- The Washington Times - Tuesday, December 10, 2002

The holidays are here, and income-tax filing season is months away. Do not be lulled into a false sense of security. If you haven't started looking at your company's taxes and estimating how much the bill is likely to be, you are setting yourself up for unnecessary angst and perhaps penalties come April.
"What they need to be doing at this point is taking a look at a pro-forma tax return and see where they would be, based on all the knowledge they have now," said Gordon Spoor, a certified public accountant with Spoor, Doyle & Associates in St. Petersburg, Fla.
It's not just a matter of saving yourself panic and frustration at tax time. Mr. Spoor noted that many businesses must make their first estimated tax payment for 2003 on April 15, the same day that any 2002 taxes will be due. It's important to know as early as possible whether you are likely to have enough cash to pay your bill.
You might find you need to pay more than you expect when you make your final 2002 estimated payment Jan. 15. Mr. Spoor again cautioned that you are better off doing the calculations now and paying the money on time rather than facing a penalty next April.
Once you've come up with some rough figures, you might have some decisions to make. You might want to defer some income until 2003 or accelerate deductions.
You can defer income by not billing your customers or clients until January. But be aware that this can only be done if you run your business on a cash-accounting method, in which income is reported during the year it is received. If your business is on the accrual method, you have to report it when it is earned, even if it hasn't been received yet.
Deductions must be treated in a similar fashion. With the cash method, you can accelerate a 2003 payment into 2002 for example, making a mortgage or rent payment early. Under the accrual method, a deduction must be reported for the year in which payment is due, so writing that check early won't lower your tax bill.
These are particularly important considerations if you are thinking of purchasing equipment before the end of the year and planning to take advantage of what's known as the Section 179 election. Named for an Internal Revenue Code provision, this election allows small businesses to deduct up front rather than depreciate the entire cost of up to $24,000 in equipment.

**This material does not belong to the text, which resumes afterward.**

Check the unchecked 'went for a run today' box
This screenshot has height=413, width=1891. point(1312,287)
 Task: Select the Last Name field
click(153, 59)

Under Section 179, you can use this deduction for equipment that is placed in service (but under the cash method, not necessarily paid for) by Dec. 31. So if you are thinking of buying a new car for your business, or a new computer (or both), you might want to do it soon.
A couple of caveats: You cannot use the election for a building or part of a building, such as a heating system. And when it comes time to file your tax return next spring, you must complete IRS Form 4562, Depreciation and Amortization, Part 1 to use the election. You might also want to know that next year the amount of the election increases to $25,000.
Mr. Spoor offers another caution: Don't automatically go for the election. Do the math and determine whether depreciating the equipment over a longer period would work out better for you.